Let the prices of the small, medium, and large cups be \(2x\), \(5x\), and \(y\) respectively.
From the given information:
\((2x)(5x)(y) = 800 \quad \text{(1)}\)
When the prices of the small and medium cups are increased by 6, the product becomes:
\((2x + 6)(5x + 6)(y) = 3200 \quad \text{(2)}\)
Divide Equation (2) by Equation (1):
\(\frac{(2x + 6)(5x + 6)(y)}{(2x)(5x)(y)} = \frac{3200}{800}\)
This simplifies to:
\(\frac{(2x+6)(5x+6)}{10x^2} = 4\)
Multiply both sides by \(10x^2\):
\((2x+6)(5x+6) = 40x^2\)
Expand the left side:
\(10x^2 + 30x + 12x + 36 = 10x^2 + 42x + 36\)
Rearrange the terms:
\(10x^2 + 42x + 36 = 40x^2\)
\(30x^2 - 42x - 36 = 0\)
Divide by 2:
\(15x^2 - 21x - 18 = 0\)
\((5x + 6)(3x - 2) = 0\)
The possible values for \(x\) are \(x = -\frac{6}{5}\) or \(x = 2\).

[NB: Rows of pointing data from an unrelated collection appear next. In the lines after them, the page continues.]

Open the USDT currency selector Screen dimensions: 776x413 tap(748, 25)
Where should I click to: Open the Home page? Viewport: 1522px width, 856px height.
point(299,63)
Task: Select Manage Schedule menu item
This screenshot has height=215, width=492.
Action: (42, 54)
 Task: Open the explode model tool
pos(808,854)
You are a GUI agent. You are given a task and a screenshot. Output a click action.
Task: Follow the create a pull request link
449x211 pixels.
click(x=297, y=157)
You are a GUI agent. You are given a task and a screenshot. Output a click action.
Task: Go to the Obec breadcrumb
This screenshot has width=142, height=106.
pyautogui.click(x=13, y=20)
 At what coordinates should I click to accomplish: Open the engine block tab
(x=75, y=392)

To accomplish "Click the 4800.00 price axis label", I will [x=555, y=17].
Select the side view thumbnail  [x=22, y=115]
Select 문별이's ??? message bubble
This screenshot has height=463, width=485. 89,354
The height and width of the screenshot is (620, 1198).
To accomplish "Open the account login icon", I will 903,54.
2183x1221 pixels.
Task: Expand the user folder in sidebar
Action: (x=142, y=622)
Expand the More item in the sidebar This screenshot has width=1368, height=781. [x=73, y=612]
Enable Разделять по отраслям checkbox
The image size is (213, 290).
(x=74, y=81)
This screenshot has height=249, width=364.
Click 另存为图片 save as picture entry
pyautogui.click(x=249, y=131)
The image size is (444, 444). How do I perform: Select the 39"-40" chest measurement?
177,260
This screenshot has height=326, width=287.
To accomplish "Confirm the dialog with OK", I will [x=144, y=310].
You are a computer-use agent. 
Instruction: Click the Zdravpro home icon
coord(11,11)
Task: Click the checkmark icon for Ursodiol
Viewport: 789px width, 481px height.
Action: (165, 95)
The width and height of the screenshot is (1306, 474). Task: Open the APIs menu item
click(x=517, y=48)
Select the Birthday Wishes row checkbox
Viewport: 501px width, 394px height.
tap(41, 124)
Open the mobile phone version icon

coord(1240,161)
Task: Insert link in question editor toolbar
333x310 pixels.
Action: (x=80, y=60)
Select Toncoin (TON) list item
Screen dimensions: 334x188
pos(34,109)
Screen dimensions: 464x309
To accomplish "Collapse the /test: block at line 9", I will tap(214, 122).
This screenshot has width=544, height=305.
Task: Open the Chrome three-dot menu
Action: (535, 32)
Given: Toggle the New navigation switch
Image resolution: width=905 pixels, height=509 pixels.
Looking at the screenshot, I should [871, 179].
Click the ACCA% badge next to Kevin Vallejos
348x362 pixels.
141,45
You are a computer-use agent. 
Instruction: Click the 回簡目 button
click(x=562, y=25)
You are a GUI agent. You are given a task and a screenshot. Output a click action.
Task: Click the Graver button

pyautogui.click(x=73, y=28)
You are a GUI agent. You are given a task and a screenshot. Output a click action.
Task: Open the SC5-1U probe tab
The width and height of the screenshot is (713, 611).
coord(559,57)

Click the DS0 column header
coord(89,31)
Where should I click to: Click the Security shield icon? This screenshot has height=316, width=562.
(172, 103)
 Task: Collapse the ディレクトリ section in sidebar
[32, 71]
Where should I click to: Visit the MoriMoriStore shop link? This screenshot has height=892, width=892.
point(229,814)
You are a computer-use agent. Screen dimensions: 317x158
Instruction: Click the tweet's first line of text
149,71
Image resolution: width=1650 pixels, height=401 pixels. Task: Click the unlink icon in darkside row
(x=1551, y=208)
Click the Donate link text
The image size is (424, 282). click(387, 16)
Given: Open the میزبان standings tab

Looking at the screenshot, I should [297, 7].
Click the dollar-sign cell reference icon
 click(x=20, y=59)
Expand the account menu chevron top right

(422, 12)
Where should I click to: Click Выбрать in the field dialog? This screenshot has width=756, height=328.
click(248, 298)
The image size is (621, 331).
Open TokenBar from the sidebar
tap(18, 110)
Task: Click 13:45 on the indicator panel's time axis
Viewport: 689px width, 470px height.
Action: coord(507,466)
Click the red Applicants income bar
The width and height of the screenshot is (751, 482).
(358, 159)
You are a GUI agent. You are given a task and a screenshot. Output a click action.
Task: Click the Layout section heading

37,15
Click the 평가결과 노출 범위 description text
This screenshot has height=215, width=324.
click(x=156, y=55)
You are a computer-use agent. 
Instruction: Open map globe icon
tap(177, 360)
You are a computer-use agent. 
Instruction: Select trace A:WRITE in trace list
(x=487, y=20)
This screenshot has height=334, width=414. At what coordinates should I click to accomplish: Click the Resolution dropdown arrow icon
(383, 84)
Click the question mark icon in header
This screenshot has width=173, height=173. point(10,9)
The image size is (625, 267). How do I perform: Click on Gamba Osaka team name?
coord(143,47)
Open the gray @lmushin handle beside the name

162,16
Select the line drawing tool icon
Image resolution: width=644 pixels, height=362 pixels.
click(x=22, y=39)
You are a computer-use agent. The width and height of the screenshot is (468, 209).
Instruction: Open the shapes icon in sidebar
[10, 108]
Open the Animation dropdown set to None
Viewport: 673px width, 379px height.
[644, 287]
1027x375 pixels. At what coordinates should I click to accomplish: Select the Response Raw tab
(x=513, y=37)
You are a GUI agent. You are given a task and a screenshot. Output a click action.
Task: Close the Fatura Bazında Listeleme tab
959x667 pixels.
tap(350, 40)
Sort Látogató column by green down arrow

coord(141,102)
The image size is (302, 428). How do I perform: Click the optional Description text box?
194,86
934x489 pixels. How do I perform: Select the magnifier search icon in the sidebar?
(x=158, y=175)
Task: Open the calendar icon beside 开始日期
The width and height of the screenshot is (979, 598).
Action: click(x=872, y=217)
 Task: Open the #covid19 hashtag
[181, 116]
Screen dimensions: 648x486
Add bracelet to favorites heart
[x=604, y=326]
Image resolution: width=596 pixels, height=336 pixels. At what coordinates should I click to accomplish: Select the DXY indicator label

Since a price cannot be negative, we select \(x = 2\).
Substitute \(x = 2\) into Equation (1):
\((2 \cdot 2)(5 \cdot 2)(y) = 800\)
\(4 \cdot 10 \cdot y = 800 \Rightarrow 40y = 800 \Rightarrow y = 20\)
The sum of the prices is \(2x + 5x + y = 4 + 10 + 20 = \boxed{34}\).